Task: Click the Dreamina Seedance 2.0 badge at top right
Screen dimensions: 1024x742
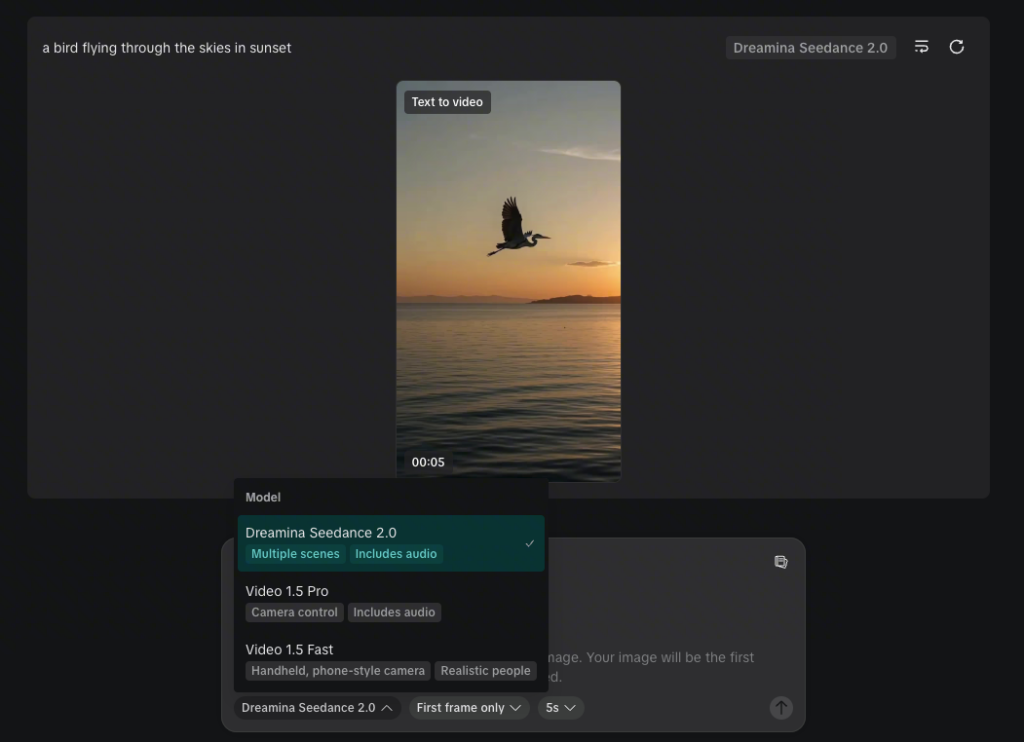Action: point(810,48)
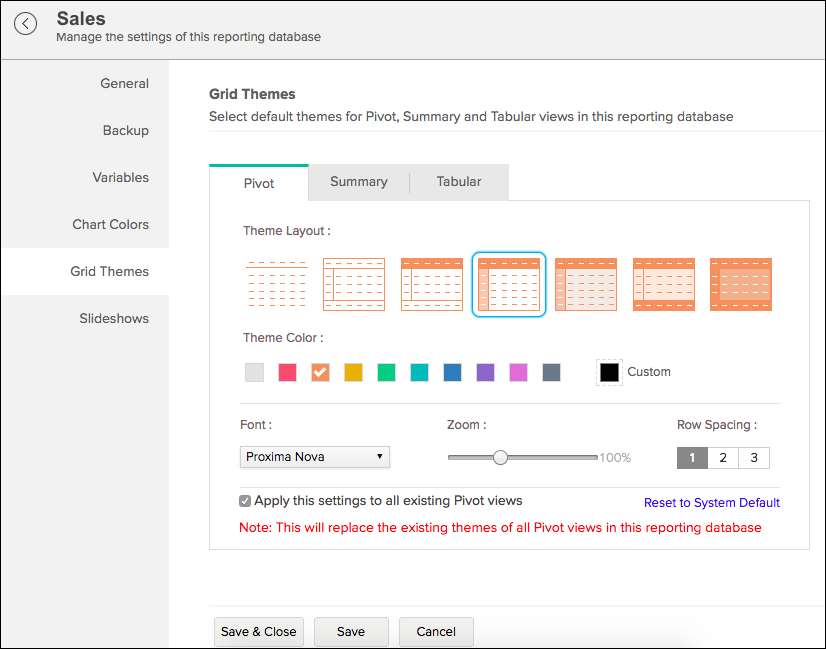Choose the second outlined grid theme layout

(x=354, y=284)
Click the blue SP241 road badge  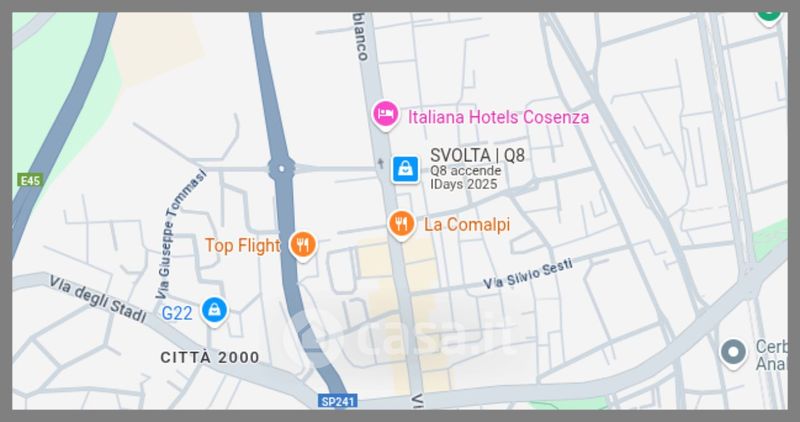[x=337, y=402]

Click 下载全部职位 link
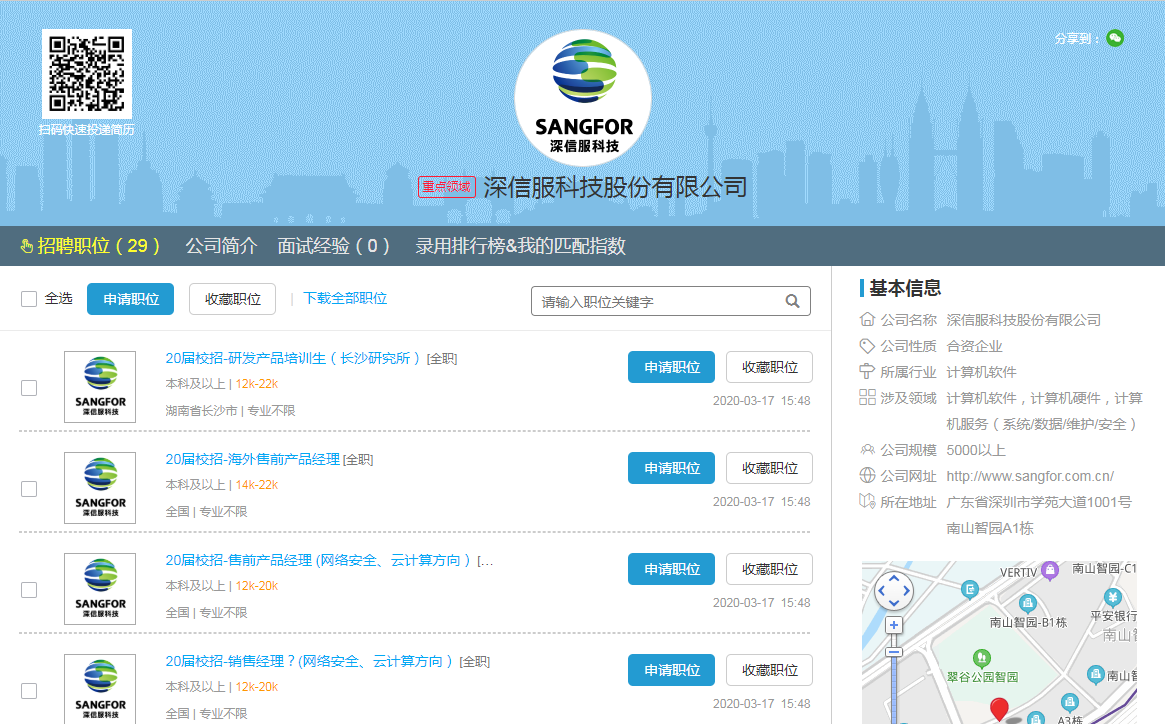(345, 298)
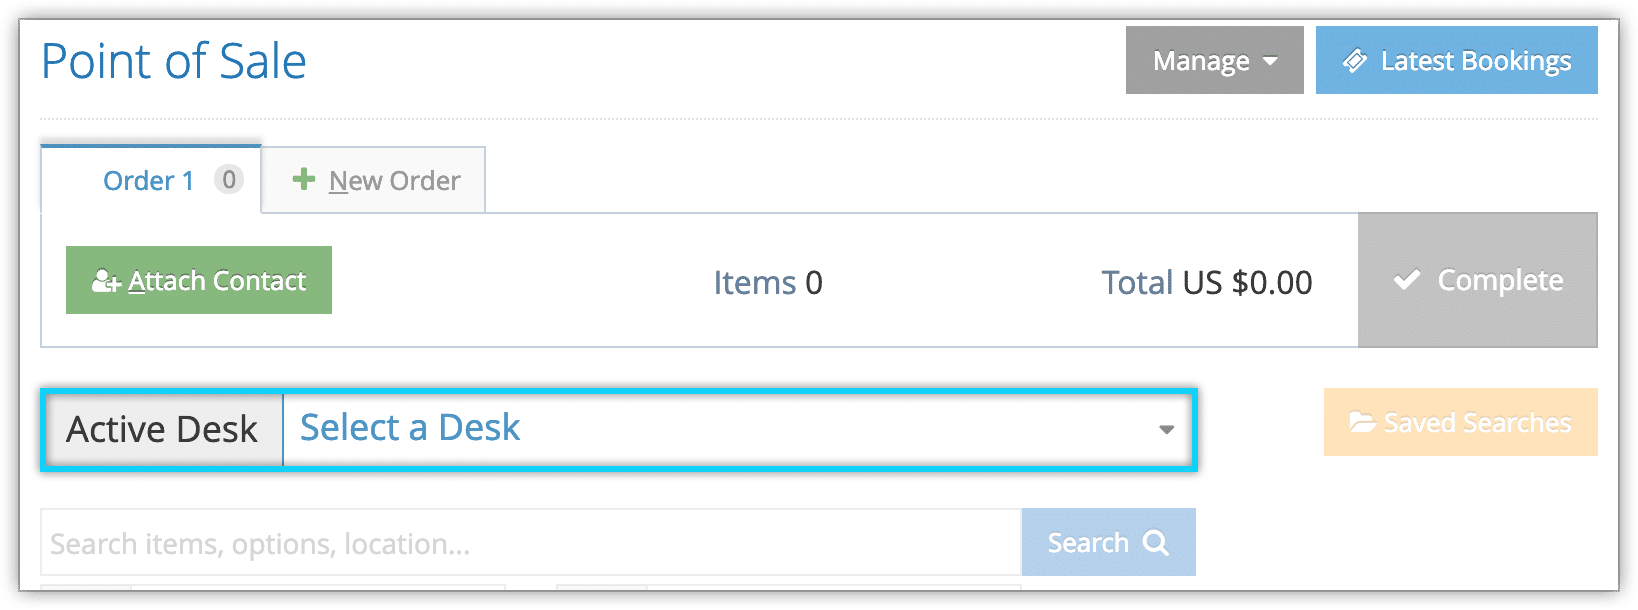Open the New Order tab

(374, 180)
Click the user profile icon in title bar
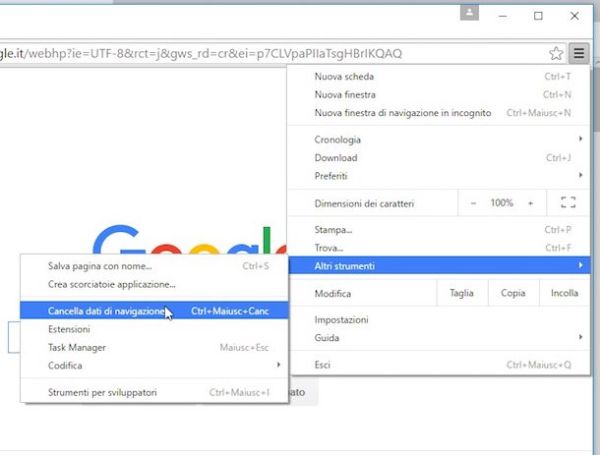600x455 pixels. pos(470,14)
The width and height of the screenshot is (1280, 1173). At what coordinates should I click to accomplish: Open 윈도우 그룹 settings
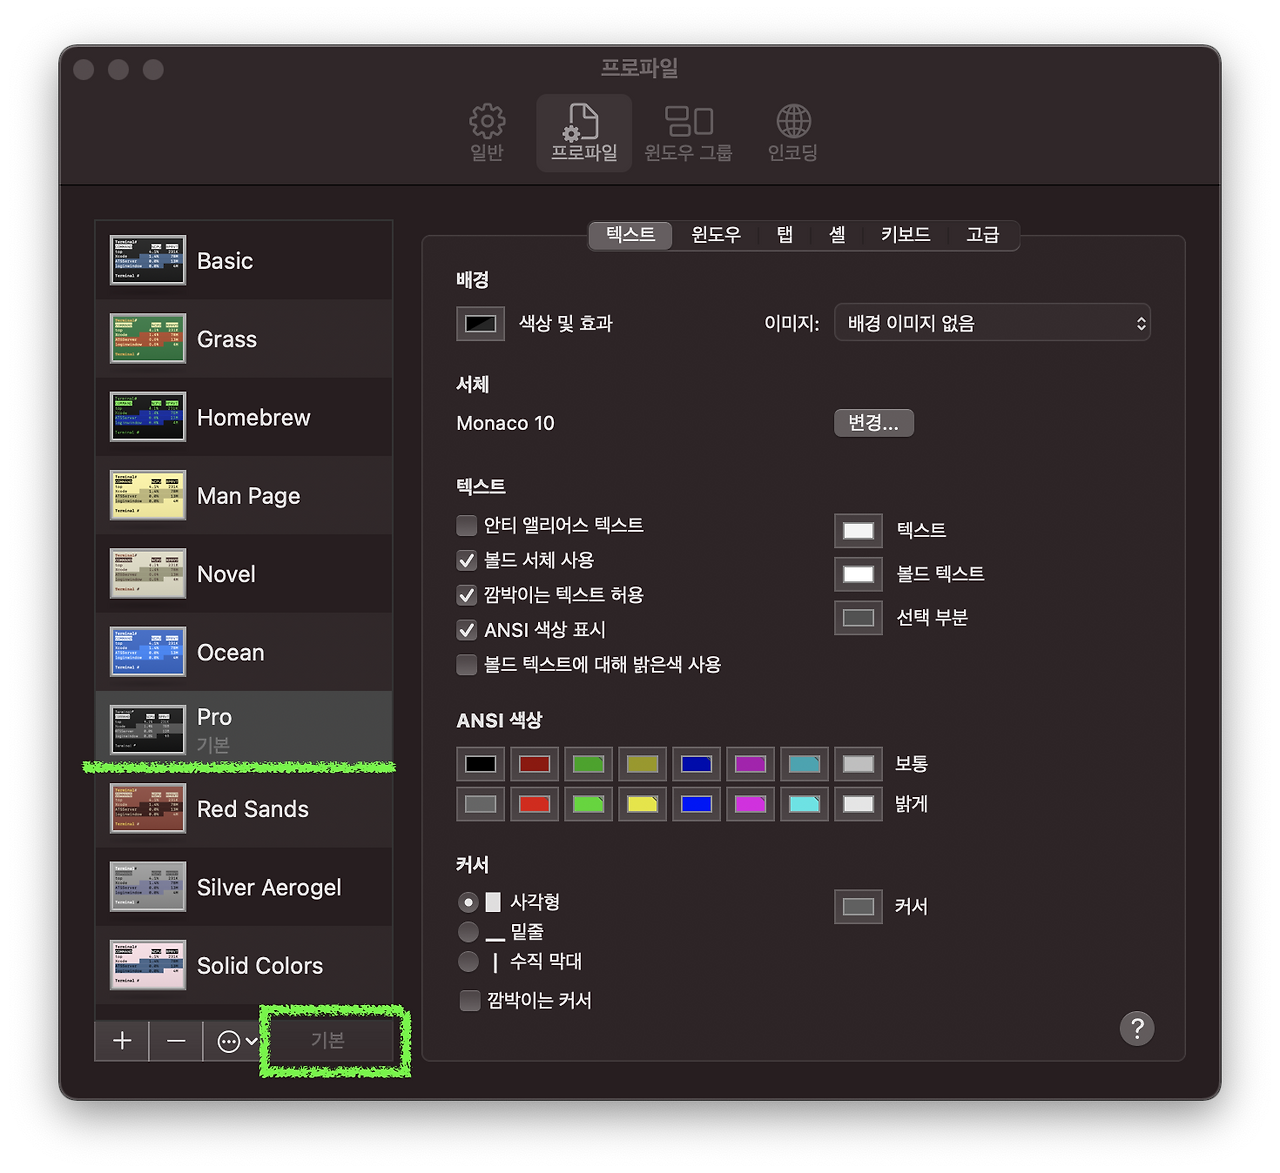pos(688,132)
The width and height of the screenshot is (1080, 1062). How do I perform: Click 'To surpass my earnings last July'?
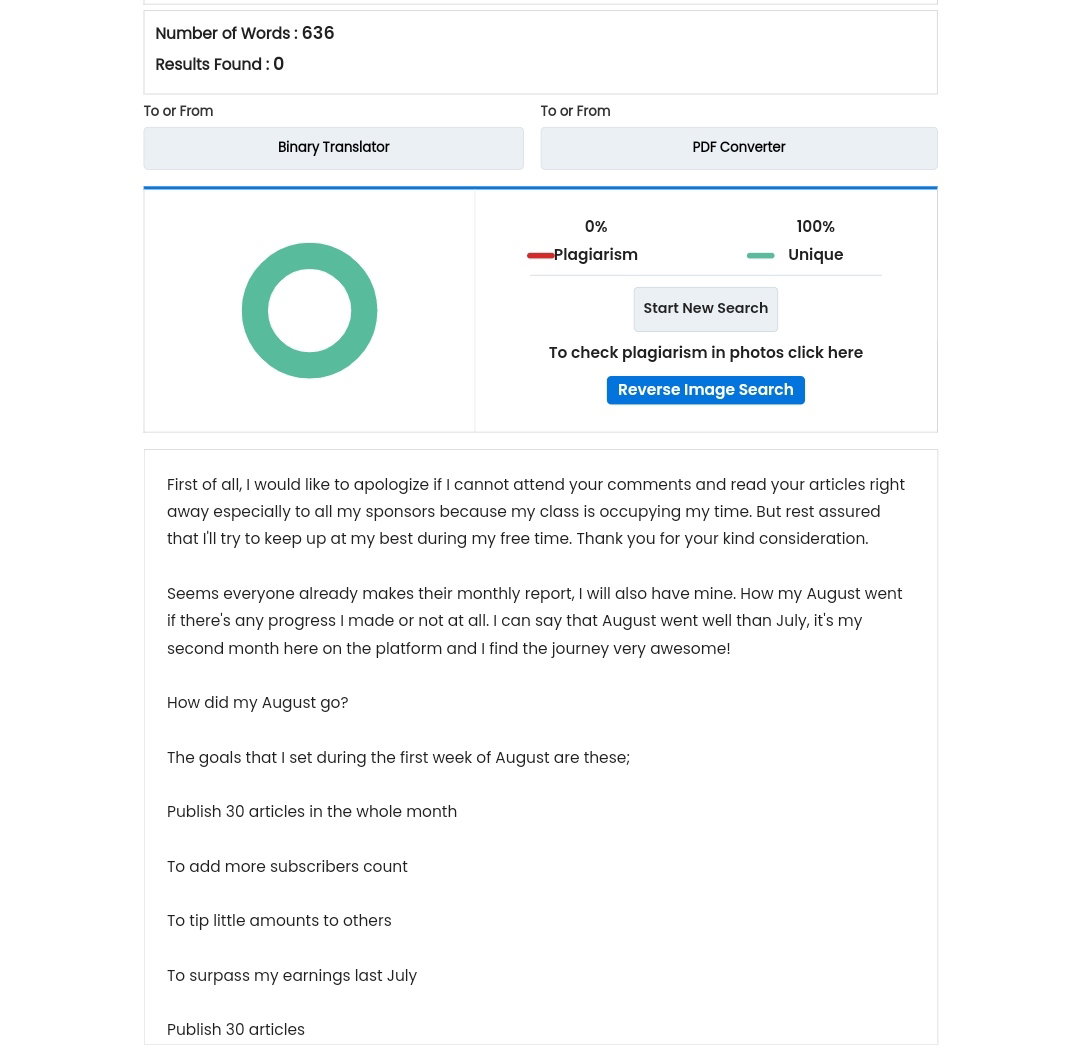[292, 976]
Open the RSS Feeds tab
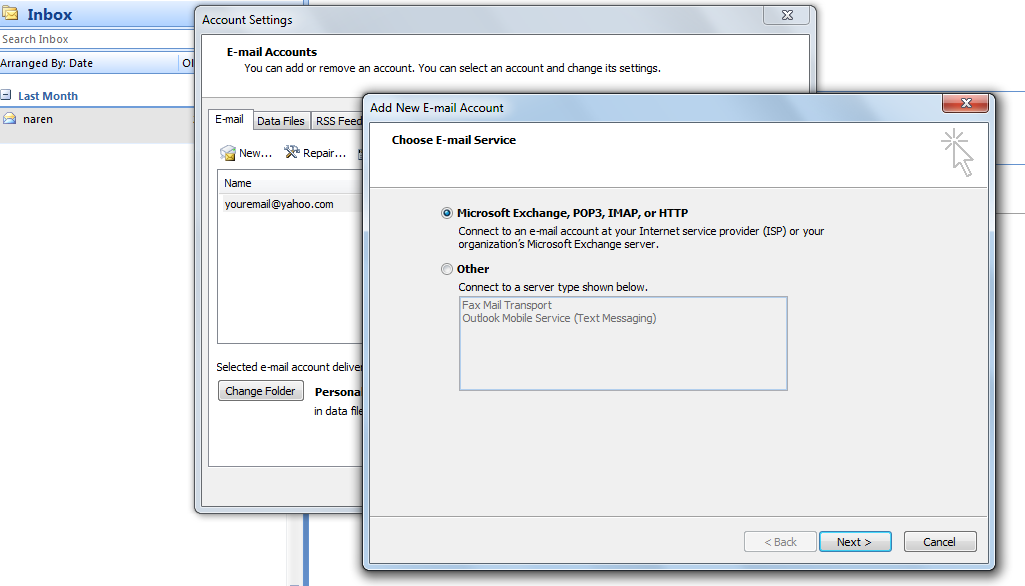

◆ **Exercise**
In the copy, include exactly the lines from the one with "Click 下载全部职位 link" through the final line of the data, both ends included, and no pictures.

◆ **Response to this task**
Click 下载全部职位 link
(345, 298)
Open the New Order tab

(374, 180)
Click the user profile icon in title bar
600x455 pixels. pos(470,14)
The width and height of the screenshot is (1280, 1173). At what coordinates should I click to accomplish: Open 윈도우 그룹 settings
pos(688,132)
The width and height of the screenshot is (1080, 1062). How do I perform: Click 'To surpass my earnings last July'?
[292, 976]
Open the RSS Feeds tab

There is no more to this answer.